The barcode’s impact has been “revolutionary” said Neil Saunders, managing director of GlobalData. It’s “more efficient and cost-effective” for retailers to use them and they offer “flexibility in terms of pricing. There’s hardly any products now that don’t use a barcode for identification.”
Of course, like many great inventions, the barcode’s origin is disputed, its industry initially opposed it and the credit for its eventual success is claimed by many.
What isn’t in dispute is that in the prosperous post-World War II era, and amidst an explosion of new consumer products, Americans were getting sick of waiting in long lines at the checkout counter. A system to speed up the supermarket was in development as early as the 1940s.
Bernard Silver and Norman Joseph Woodland, two graduate students at Drexel University in Philadelphia, received a patent for an early barcode system in 1952; Woodland later said that the pattern was inspired by the Morse code he learned in the Boy Scouts.
But their prototype was shaped like a bull’s eye, with lines arranged in concentric circles, which sometimes proved difficult to read. It took a long time for laser-powered optical scanning to catch up and for barcodes to become a workable large-scale solution.
Meanwhile, supermarket chains Kroger, Food Fair and UK-based Sainsbury’s (plus RCA and IBM) were also working on prototypes or projects, and they were facing resistance. Grocers initially opposed a universal system and canners hated both the idea, and the potential added expense, of having to stamp their products, the Smithsonian Magazine noted in a 2015 history of the barcode. The speed and convenience of the technology eventually won over opponents.
But the barcode wasn’t practically implemented until the 1960s. David J. Collins, a civil engineer at Sylvania Electrics lab, pioneered a way to scan barcodes with flashes of light, initially using barcodes to track railway cars by labeling them with patterns of bars in various colors. The Wall Street Journal, in a 2022 obituary of Collins, gives the nod of inventing the barcode to him.
The birthday of the barcode is celebrated April 3, 1973 because that’s the day the IBM version, created by senior engineer George Laurer, was approved as the industry standard.

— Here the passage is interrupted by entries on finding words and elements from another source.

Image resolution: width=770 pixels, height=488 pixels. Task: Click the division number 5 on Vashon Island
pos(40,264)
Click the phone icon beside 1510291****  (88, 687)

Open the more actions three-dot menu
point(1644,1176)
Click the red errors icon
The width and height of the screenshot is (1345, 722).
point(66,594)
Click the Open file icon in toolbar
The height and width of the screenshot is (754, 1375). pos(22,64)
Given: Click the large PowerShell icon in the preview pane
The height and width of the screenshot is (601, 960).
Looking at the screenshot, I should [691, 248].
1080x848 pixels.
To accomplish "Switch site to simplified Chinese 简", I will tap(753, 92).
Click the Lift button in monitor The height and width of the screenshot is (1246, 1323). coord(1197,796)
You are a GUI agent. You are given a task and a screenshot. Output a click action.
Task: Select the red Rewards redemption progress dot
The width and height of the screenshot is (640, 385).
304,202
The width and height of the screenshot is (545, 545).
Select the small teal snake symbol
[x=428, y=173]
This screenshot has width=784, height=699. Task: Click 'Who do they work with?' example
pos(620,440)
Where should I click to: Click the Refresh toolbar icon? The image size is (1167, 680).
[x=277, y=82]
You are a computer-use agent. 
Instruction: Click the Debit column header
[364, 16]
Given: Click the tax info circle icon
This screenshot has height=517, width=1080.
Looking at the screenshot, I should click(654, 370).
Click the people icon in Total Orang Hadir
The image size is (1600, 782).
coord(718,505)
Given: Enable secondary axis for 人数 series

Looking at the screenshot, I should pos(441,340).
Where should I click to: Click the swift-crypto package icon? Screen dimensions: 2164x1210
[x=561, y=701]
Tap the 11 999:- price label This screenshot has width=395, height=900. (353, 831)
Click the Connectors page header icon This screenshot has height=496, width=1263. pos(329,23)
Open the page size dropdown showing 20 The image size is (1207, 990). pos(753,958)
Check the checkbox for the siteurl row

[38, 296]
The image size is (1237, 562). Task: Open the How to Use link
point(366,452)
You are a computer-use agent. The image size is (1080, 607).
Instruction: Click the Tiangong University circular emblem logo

In Laurer’s New York Times obituary of 2019, he is credited as the designer and developer of the barcode, although it notes Laurer received no royalties.
In the early summer of 1974, the first barcoded product slid across the checkout of Marsh’s supermarket outside Troy, Ohio, marking the start of a technological revolution. That first item scanned was a 10-pack bag of Wrigley’s Juicy Fruit chewing gum, then $1.39.
Years later, the Smithsonian had a replica of that Wrigley’s gum installed in a museum exhibition on the history of the barcode.